| Source |
╭──

Well I previously stated that my top nine are all Beethoven symphonies and that I am not sure what would be number 10. I have enjoyed Mozart and Hayden symphonies, and today I sampled from a number of symphonies. Of them I found Tchaikovsky 6th and Rachmaninoff #1 to be pretty good, and Schumann #3 and Bruckner #2 were okay. Symphonies I did not care for included Schubert#8, Mahler #1, Sibelius #5, Brahms $4, and Hindemith "Mathis de Maler,"; not that it was bad music, just didn't excite me at this time. Now this was only on samplings, not complete listenings, but it gives some direction that maybe there is an era that I prefer. Anyway, the search for a 10th favorite symphony continues. Guess I should revisit Mozart and Haydn. It's been a while.


----------



## Guest

Florestan said:


> Symphonies I did not care for included Schubert#8, Brahms $4


Try these again, man


----------



## SixFootScowl

arcaneholocaust said:


> Try these again, man


I'll have to do that. I think part of my problem is that I am way too enthused with Beethoven that I can't really focus on anything else. Everything at the right time, but these two I can certainly revisit now.


----------



## Weston

Florestan said:


> I'll have to do that. I think part of my problem is that I am way too enthused with Beethoven that I can't really focus on anything else. Everything at the right time, but these two I can certainly revisit now.


Brahms #1 is often said to be Beethovenian. You don't mention that one. You might enjoy it more than the 4th.


----------



## joen_cph

User in F minor said:


> This is very volatile, but right now it might be:
> 
> Schnittke 1
> Sibelius 4
> Bruckner 8
> Schnittke 7 (I'm delighted that I'm not the first to mention it...)
> Pettersson 6
> Ives 4
> Shostakovich 4
> Liszt "Faust"
> Berio
> Webern


This list is particularly good because it illustrates the possible variation in the composition and expression of symphonies - .

╰──

| Supplied entries |
╭──

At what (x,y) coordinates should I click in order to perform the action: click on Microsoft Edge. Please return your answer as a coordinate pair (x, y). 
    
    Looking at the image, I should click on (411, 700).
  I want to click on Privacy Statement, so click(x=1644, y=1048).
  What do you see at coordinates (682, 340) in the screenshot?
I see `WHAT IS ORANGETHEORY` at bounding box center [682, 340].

╰──

| Your tasks |
1. From the symphony thread, reproduce the stretch from "## joen_cph" through "to mention it...)".
2. Translate this sentence from the symphony thread into Spanish: "Brahms #1 is often said to be Beethovenian."
3. In the symphony thread, which two symphonies does the opening post call pretty good?

| Solution set |
1.
## joen_cph

User in F minor said:


> This is very volatile, but right now it might be:
> 
> Schnittke 1
> Sibelius 4
> Bruckner 8
> Schnittke 7 (I'm delighted that I'm not the first to mention it...)

2. A menudo se dice que la n.º 1 de Brahms es beethoveniana.

3. Tchaikovsky's 6th and Rachmaninoff's #1.